Township in Minnesota, United States

Alden Township (/ˈɔːldən/ AWL-dən) is a township in Freeborn County, Minnesota, United States. The population was 338 at the 2000 census.

Alden Township was organized in 1866.

==Geography==
According to the United States Census Bureau, the township has a total area of 35.3 sqmi, all land.

==Demographics==
As of the census of 2000, there were 338 people, 125 households, and 106 families residing in the township. The population density was 9.6 people per square mile (3.7/km^{2}). There were 132 housing units at an average density of 3.7/sq mi (1.4/km^{2}). The racial makeup of the township was 98.22% White, 1.78% from other races. Hispanic or Latino of any race were 1.78% of the population.

There were 125 households, out of which 30.4% had children under the age of 18 living with them, 77.6% were married couples living together, 1.6% had a female householder with no husband present, and 15.2% were non-families. 13.6% of all households were made up of individuals, and 3.2% had someone living alone who was 65 years of age or older.
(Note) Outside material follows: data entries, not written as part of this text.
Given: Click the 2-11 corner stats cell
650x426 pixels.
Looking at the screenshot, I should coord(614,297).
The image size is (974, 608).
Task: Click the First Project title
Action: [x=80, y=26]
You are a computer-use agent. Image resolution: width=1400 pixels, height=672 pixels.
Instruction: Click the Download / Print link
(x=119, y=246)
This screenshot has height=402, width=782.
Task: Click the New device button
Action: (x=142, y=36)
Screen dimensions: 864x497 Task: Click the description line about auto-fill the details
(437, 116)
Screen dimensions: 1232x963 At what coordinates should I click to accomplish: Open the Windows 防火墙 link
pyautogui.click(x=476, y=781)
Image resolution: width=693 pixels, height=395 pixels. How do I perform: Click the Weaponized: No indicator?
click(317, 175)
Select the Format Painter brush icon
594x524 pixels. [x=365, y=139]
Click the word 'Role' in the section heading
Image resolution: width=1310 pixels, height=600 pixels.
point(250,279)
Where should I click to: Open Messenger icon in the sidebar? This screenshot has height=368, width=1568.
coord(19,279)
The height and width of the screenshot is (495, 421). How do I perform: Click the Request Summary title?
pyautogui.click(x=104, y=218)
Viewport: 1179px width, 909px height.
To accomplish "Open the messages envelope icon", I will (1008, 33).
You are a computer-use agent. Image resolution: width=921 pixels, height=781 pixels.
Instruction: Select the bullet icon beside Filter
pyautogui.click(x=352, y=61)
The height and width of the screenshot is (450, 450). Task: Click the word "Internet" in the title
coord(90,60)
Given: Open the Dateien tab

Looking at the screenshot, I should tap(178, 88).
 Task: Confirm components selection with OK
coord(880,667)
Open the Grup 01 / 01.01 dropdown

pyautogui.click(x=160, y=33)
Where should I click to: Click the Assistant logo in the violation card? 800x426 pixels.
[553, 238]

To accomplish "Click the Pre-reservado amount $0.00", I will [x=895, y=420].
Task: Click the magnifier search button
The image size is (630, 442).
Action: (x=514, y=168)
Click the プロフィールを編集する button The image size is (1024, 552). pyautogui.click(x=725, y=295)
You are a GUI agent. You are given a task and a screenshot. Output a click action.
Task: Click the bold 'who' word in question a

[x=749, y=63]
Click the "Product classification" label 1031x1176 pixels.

The average household size was 2.70 and the average family size was 2.94.

In the township the population was spread out, with 23.1% under the age of 18, 8.6% from 18 to 24, 28.1% from 25 to 44, 27.5% from 45 to 64, and 12.7% who were 65 years of age or older. The median age was 40 years. For every 100 females, there were 119.5 males. For every 100 females age 18 and over, there were 111.4 males.

The median income for a household in the township was $45,417, and the median income for a family was $46,458. Males had a median income of $30,446 versus $19,167 for females. The per capita income for the township was $17,800. None of the families and 1.6% of the population were living below the poverty line, including no under eighteens and none of those over 64.